Meetings and greetings

2008-07-29 00:00

There I was, swept up in the passionate Gucci-scented embrace of a swarthy Italian stud.

It could have been a scene from The Godfather, except instead of succumbing to a weak-kneed swoon, I was more concerned about my weak neck and whether I’d need an ap-pointment with the chiropractor. That, and the fact he was my friend’s fiancé and not a gun-slinging Mafia stooge.

It’s not that I’m adverse to warm welcomes (especially from dishy foreign men), but by the time I was being hoicked over his left shoulder, as he planted a kiss on each cheek, I was one smooch away from serious whiplash.

I’ve since decided that the safest bet with meetings and greetings is to get in first with a swift snatch-and-jerk handshake, thereby limiting the chances of confusion, embarrassment or grievous bodily harm.

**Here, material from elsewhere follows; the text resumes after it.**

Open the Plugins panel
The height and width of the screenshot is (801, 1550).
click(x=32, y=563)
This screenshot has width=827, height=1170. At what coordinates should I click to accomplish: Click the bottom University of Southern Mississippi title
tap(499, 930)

Depending on your persuasion the smooch-and-squeeze routine either leaves you feeling awash with pleasure or like dashing to the bathroom for a wash. But while there’s nothing more alarming than a stranger bearing down with lips puckered, all poised to deliver a smacking kiss, there’s no uncertainty as to the intent.

On the other (more awkward) hand, rendering a robotic performance of the Hokey Cokey is embarrassing as well as bewildering. And that’s before you even get to shake it all about.

Personally, engaging in the arms struggle with someone I’ve just clapped eyes on isn’t my style — with the odd exception, naturally. I mean, I’d hardly tell Brad Pitt to back off if he was keen for a hug ‘o war.

That said, with friends and folk you know, there are definitely occasions when more than a casual “howzit” should not be construed as an excuse for a quick grope of your best friend’s partner.

But some folk are offended no matter what you do.

I bumped into a girlfriend in a supermarket queue recently and remembering she’d had a rough time of late, I thought a little hug and kiss was called for.

Her six-year-old son, clearly affronted by such an inappropriate display of soppiness, screwed up his face in disgust and hollered, “Hey, it’s not a wedding.”

He would perhaps have preferred his mum and I to rub our noses together like Eskimos. As a child I was tickled pink with the idea and rushed off eager to try it out on the first person I came across.

Not surprisingly, few were very keen to dab noses with a snot-glazed five-year-old child and I was forced to experiment on the family dog, who, as I recall, had no such reservations.

But not all encounters are that predictable, or pleasant.

I must confess that the traditional Zulu handshake with all that flapping about has me totally befuddled. Fortunately, I’ve found a solution to the dilemma by offering a limp, dead-fish hand and allowing it to be contorted at will.

I reckon the younger generation have the right idea with their high-five, palm-slapping routine, although admittedly it’s not ideal for everyone.

It wouldn’t do for the Pope to look like he was doing the haka and I doubt it would be very popular with those of royal personage either.

Some of my girlfriends have adopted the Hollywood movie- star style of greeting by pecking at the air on the side of one’s face. While I concede this is preferable to being daubed in scarlet lipstick, it’s still not for me.

My lips, scarlet or otherwise, are reserved for my husband and close family. And my dog.

• Heidi Steyn is a freelance writer who lives in Pietermaritzburg.